Start of Selected text
Tuesday 22nd May 2018
|Text too small?|
Concerns that there may not be enough wood fibre to supply a new $180 million particleboard plant proposed for Kawerau have been quashed by an industry study which concludes "there is more than enough wood available" although it notes the increased demand may push up prices in an industry dependent on low-cost supply.
China’s Guangxi Fenglin Wood Industry Group last year announced plans to establish a plant in Kawerau by 2020 to produce 600,000 cubic metres of panel boards a year and generate 100 new jobs, at an expected cost of $180 million.
That prompted push back from some in the industry, with the Wood Processors & Manufacturers Association of New Zealand raising concerns that timber mills in the region didn’t produce enough wood fibre to supply the proposed plant as well as existing big pulp mills of Kinleith in Tokoroa and Tasman in Kawerau, which are owned by Japan’s Oji Fibre Solutions. Fenglin’s proposed plant is expected to initially produce particle board and later expand to medium-density fibre board (MDF).
"There is more than enough wood available to support an additional 700,000 cubic metres of domestic fibre demand," Finland forestry consultancy Indufor concluded in its evaluation of wood fibre availability for New Zealand Trade and Enterprise. "The question becomes the availability by fibre type (and hence fibre cost)."
Pulp log prices in New Zealand have remained remarkably static over recent years even though prices for other log types have surged higher.
Data from NZX's agricultural analysis business AgriHQ shows average national pulp log prices have fallen over the past six years, from $52.60 a tonne in the first quarter of 2012 to $50.50 a tonne in the first quarter of this year. That's in contrast to other log prices, with A-grade export logs surging from $82.70 a tonne to $131.30 a tonne over the same period, and domestic S1 logs jumping from $98.40 a tonne to $131.20 a tonne.
Indufor notes that industrial fibre is "relatively low cost', and is sourced from forest operations in the form of pulp logs and residues from logging operations and sawmills.
"Low raw material costs are crucial to competitiveness, and hence the viability of the industry," Indufor said.
The forestry consultancy said low-quality small diameter logs, which had traditionally been used by local industrial fibre plants have experienced strengthening demand in recent years as a result of a buoyant log export market competing for a similar product and solid domestic demand.
This meant central North Island industrial fibre plants had to source logs from other regions and use industrial and small sawlogs that could otherwise be exported.
"This highlights that the shortfall is an economic rather than physical deficit," Indufor said. "If the price for low-grade export logs drops, the volume available for domestic consumption will increase."
The use of forest binwood had increased in recent years to help meet shortfalls and shorter binwood types were underutilised due to handling costs and the fact that it was less suitable for the pulp and paper sector, Indufor said. The short binwood was suitable for particleboard although there is uncertainty over volumes and the cost of extraction, it said.
The report noted that demand for sawmill residue was strong, with all central North Island woodchip consumed and additional supply sourced from as far afield as Northland and Taranaki. Shavings were frequently burnt on site for power or heat generation or used in agriculture, sawdust showed periodic surpluses and other mill residues were used on site or sold as boiler fuel, it said.
End of Selected text
Start of Supplied material
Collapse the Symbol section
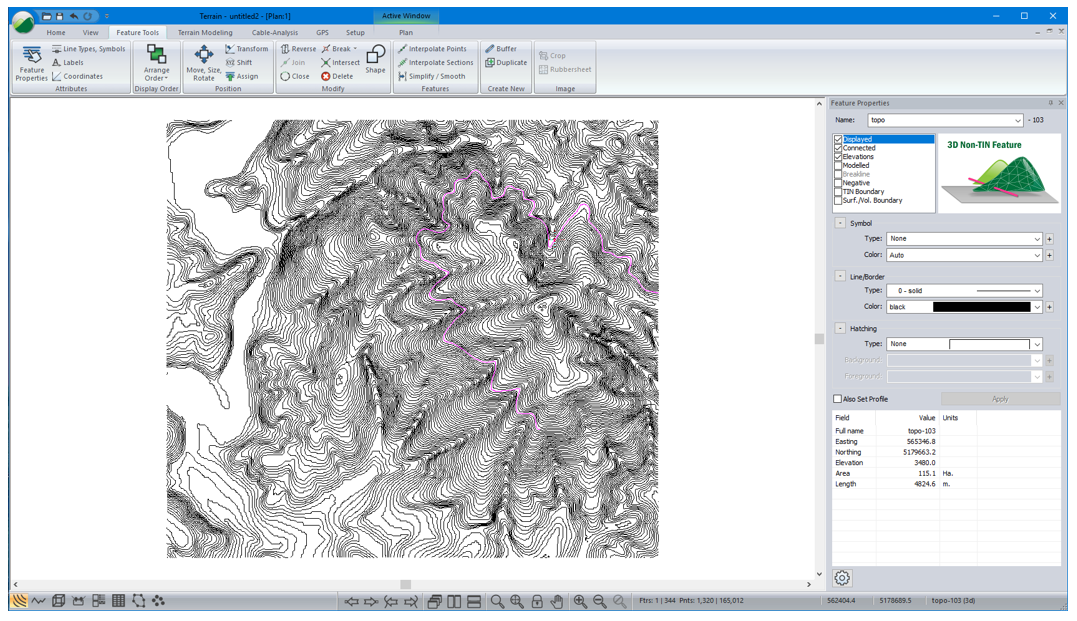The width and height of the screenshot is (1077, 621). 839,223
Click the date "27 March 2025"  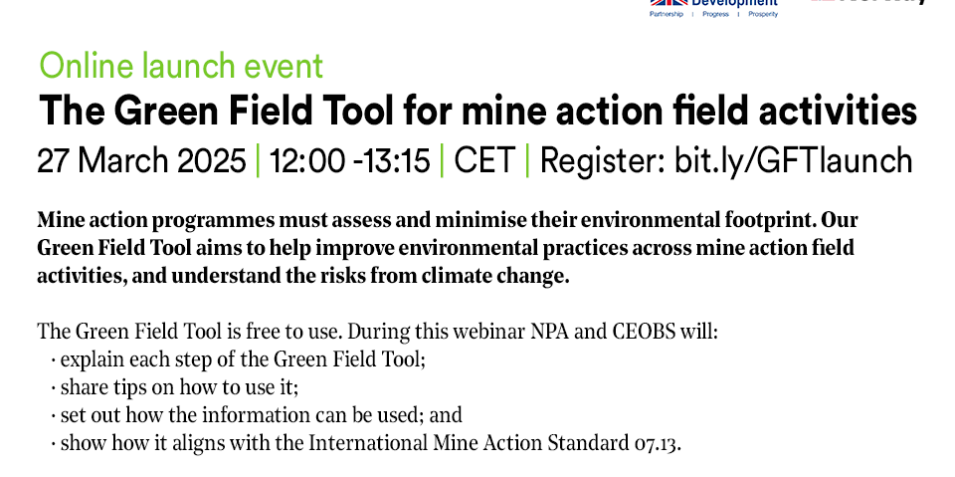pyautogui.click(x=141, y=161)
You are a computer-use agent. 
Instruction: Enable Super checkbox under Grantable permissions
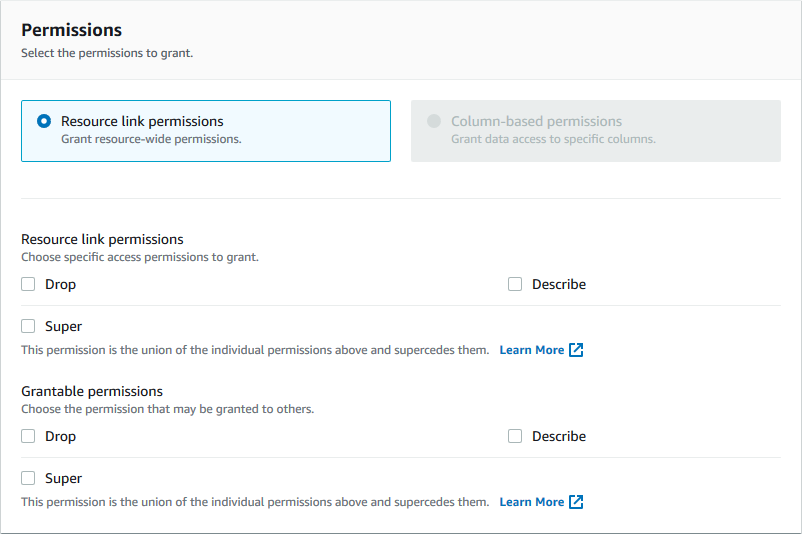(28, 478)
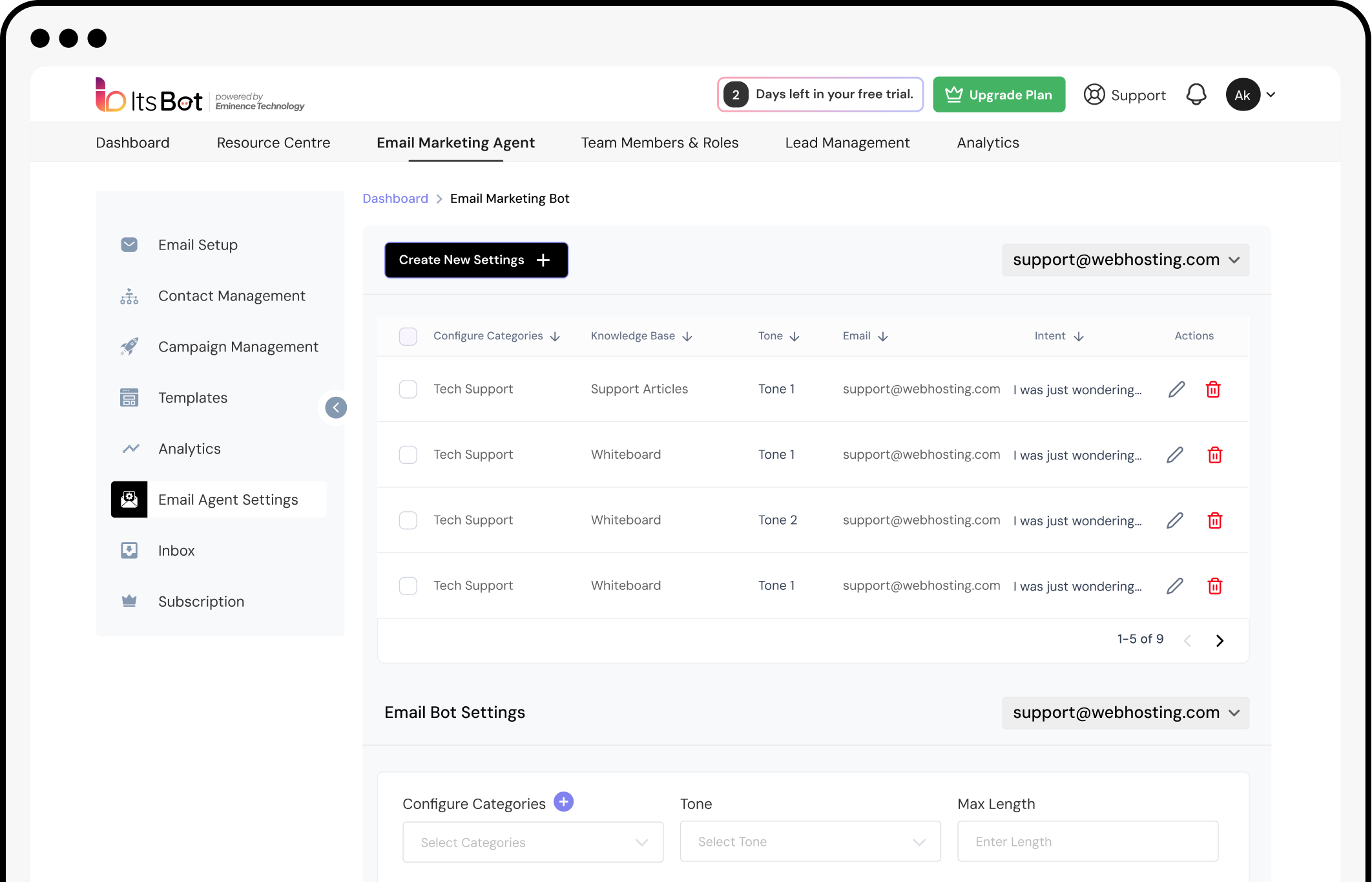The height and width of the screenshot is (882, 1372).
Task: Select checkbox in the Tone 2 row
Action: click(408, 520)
End of Supplied material
## Actions to take:
1. Render this sentence from the wood fibre article in Spanish: "Pulp log prices in New Zealand have remained remarkably static over recent years even though prices for other log types have surged higher."
2. Reproduce the passage of the wood fibre article starting at "The use of forest" and ending at "extraction, it said.".
The rows have no connection to the wood fibre article.

## Completed exercise:
1. Los precios de los troncos para pulpa en Nueva Zelanda se han mantenido notablemente estáticos en los últimos años, a pesar de que los precios de otros tipos de troncos se han disparado.

2.
The use of forest binwood had increased in recent years to help meet shortfalls and shorter binwood types were underutilised due to handling costs and the fact that it was less suitable for the pulp and paper sector, Indufor said. The short binwood was suitable for particleboard although there is uncertainty over volumes and the cost of extraction, it said.